Assignment - Count how many lines in the data hold "label". Only the number.

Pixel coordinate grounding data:
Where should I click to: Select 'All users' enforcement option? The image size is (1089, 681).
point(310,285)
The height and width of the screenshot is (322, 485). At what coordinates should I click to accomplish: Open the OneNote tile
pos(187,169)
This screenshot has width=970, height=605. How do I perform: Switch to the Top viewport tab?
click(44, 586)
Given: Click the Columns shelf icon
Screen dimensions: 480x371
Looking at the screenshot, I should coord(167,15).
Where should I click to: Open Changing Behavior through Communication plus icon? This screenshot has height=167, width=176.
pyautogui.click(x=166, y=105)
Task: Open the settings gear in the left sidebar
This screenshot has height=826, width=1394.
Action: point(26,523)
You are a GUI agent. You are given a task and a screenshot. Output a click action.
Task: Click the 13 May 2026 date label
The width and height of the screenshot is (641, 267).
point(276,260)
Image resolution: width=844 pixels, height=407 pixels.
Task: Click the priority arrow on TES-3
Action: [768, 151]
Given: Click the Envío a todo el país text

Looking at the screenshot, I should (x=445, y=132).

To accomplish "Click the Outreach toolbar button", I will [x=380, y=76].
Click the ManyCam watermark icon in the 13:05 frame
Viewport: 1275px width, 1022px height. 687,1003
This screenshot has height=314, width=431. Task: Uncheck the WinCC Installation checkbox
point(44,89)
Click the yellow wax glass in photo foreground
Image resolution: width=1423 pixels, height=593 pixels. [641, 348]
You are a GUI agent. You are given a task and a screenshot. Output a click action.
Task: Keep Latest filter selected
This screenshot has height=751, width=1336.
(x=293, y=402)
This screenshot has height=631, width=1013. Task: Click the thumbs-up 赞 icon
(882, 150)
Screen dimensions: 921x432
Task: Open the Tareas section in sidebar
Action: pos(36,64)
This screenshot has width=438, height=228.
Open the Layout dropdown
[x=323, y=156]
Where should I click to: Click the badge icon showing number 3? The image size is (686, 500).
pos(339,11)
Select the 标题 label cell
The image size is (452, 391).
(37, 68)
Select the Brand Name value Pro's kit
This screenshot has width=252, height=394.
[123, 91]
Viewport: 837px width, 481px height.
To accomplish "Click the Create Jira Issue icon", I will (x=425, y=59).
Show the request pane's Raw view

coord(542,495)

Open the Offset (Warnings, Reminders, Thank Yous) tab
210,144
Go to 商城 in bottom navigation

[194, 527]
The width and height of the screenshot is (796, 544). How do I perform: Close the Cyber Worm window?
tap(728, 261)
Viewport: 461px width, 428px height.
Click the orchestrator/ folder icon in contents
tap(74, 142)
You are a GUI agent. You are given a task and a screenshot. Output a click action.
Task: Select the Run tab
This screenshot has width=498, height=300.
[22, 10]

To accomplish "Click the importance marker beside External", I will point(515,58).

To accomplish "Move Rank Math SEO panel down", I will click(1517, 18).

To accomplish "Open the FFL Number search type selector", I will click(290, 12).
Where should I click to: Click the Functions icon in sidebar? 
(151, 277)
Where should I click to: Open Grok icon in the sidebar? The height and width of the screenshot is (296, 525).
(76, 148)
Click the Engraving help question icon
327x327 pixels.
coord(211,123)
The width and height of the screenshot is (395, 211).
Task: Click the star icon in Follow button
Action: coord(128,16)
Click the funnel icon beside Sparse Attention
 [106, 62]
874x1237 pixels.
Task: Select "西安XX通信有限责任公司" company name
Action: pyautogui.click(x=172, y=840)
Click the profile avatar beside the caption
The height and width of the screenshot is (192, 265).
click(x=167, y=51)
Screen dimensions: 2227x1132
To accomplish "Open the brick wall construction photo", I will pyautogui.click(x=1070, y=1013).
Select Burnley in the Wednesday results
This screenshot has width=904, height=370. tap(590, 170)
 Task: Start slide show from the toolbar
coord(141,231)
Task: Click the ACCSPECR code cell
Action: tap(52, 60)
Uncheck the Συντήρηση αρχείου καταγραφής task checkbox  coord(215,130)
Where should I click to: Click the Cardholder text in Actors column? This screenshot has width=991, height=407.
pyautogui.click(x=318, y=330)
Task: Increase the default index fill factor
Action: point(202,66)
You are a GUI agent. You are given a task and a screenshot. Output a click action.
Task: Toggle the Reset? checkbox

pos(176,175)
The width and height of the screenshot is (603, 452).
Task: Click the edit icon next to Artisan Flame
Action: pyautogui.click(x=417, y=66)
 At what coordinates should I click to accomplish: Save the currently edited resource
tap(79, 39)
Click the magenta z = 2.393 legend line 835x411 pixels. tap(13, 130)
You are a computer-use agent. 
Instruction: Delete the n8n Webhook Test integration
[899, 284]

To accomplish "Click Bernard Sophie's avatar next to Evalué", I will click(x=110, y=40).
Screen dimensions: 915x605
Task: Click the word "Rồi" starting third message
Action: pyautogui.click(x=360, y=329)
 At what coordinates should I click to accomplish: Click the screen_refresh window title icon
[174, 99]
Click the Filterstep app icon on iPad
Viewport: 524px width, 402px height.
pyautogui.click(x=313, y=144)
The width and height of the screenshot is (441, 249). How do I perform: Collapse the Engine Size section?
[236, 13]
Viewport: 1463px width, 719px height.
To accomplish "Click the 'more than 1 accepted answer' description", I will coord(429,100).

Task response - 2